Calculate Your Goals

There’s more math involved. How will you know you’ve achieved success? Add up the numbers of the direct costs for your creative (copywriting, design), the production of the piece (print run for your selected quantity) and the mailing (including postage as well as any cost associated with your list). Consider as well some of the indirect costs, such as the time you’ll spend moving this marketing project to completion. Once you calculate your total investment, you can determine your breakeven point. How much do you need to earn to cover these costs?

Next, estimate how many people you believe will respond to your mailing (that’s your estimated response rate), then estimate how many will go on to make a purchase, as well as the average amount you expect them to spend. How many systems would you need to close to breakeven? What, beyond that, is likely to be your profit? With results you believe are realistic, use this info to set your return goal.

Response Quality

The list, offer and call to action also influence response quality. If 40 of the 98 calls you get are from people who want an unrelated freebie but don’t actually need the contracting service you provide, aren’t quality leads. Or there may be other non-qualified characteristics that are not going to result in them giving the go-ahead on the project. However, if your marketing piece has worked to prompt quality leads – homeowners persuadable about an installation – to follow up, it’s done a great job.

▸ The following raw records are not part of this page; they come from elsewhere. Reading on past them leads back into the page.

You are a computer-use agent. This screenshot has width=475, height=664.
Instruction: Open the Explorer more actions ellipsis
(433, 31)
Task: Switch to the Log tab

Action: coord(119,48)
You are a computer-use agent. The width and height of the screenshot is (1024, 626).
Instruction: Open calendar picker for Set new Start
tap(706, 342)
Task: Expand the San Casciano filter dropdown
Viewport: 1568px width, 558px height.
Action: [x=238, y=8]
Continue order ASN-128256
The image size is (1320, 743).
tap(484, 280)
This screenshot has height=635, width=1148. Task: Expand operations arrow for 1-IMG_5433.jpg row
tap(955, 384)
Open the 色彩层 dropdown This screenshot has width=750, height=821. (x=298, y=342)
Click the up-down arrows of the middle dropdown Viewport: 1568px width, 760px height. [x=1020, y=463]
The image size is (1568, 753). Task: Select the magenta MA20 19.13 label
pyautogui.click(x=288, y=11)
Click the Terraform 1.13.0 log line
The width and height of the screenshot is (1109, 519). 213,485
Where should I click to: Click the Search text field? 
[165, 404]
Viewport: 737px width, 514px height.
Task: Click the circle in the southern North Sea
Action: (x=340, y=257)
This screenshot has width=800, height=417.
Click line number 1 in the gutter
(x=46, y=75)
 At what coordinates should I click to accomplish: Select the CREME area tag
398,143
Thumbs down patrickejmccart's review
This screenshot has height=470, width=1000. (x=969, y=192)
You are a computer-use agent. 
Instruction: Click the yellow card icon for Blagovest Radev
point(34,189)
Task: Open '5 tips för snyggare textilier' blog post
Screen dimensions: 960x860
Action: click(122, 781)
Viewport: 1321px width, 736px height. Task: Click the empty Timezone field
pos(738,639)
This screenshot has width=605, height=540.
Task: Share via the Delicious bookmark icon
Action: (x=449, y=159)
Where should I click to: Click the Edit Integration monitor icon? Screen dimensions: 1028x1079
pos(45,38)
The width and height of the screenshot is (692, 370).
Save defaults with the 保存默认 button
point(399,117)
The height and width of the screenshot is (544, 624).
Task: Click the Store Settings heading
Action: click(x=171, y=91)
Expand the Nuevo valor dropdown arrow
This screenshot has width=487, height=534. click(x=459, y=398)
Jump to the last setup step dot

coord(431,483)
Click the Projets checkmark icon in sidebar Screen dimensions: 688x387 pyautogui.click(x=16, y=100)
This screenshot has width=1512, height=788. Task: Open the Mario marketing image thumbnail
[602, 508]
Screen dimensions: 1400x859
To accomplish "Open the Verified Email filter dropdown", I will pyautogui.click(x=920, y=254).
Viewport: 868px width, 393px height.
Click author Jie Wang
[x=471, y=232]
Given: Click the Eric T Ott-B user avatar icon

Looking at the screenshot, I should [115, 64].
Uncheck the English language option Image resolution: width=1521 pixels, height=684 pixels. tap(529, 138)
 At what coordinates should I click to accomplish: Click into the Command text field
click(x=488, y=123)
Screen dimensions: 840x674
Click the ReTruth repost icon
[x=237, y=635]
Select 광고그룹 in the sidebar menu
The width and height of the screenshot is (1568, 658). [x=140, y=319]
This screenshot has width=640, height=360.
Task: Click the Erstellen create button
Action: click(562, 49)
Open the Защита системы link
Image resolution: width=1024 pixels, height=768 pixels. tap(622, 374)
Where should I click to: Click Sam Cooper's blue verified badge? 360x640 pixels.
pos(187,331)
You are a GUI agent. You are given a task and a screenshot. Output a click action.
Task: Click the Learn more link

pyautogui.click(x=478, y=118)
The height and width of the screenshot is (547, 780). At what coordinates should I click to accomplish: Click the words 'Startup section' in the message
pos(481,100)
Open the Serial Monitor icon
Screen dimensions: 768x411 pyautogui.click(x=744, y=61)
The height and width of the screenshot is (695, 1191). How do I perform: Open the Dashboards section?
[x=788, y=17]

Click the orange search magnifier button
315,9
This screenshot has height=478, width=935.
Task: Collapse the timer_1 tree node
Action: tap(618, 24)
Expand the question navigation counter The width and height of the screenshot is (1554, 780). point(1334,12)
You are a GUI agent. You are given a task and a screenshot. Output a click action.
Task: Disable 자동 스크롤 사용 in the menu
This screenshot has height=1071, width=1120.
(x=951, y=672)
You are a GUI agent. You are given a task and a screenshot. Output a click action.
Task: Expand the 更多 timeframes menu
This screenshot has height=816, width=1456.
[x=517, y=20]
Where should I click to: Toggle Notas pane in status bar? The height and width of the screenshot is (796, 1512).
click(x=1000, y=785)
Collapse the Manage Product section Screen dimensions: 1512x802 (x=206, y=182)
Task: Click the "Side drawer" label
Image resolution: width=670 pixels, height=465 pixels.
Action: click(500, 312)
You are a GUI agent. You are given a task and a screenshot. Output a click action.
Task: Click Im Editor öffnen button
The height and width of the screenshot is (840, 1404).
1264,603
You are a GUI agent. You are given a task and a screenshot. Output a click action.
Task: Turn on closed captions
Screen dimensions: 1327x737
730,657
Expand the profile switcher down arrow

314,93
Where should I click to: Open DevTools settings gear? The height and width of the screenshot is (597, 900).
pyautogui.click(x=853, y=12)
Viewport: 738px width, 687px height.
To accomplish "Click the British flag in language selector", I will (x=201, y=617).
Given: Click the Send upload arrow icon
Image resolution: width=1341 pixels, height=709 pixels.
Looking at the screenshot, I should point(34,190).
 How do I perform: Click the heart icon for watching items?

Also, remember that averages aren’t scientific fact. For example, the typical response rate for direct mail has been somewhere between 3% and 5% – so if your mailing of 2000 had a 3% response rate, you’d get 60 leads.

A house list – which is weighted heavily by names of customers who already know you and trust you – gets a higher response rate. According to that same ANA/DMA 2018 report, the house list response was almost double the prospect list at 9% (though earlier years had that number around 5ish%). Either way, your own list does better because reputation and image, excellent customer service and retention marketing have done a lot of the work in advance to build that trust. Plus, a response from a house list is easier to close.

Other Factors for Success

A successful direct mail piece doesn’t just fall out of the sky and land in the mailboxes of responding prospects. There are also other factors to consider – such as timing, benefits, incentives and call to action – that will prompt a response.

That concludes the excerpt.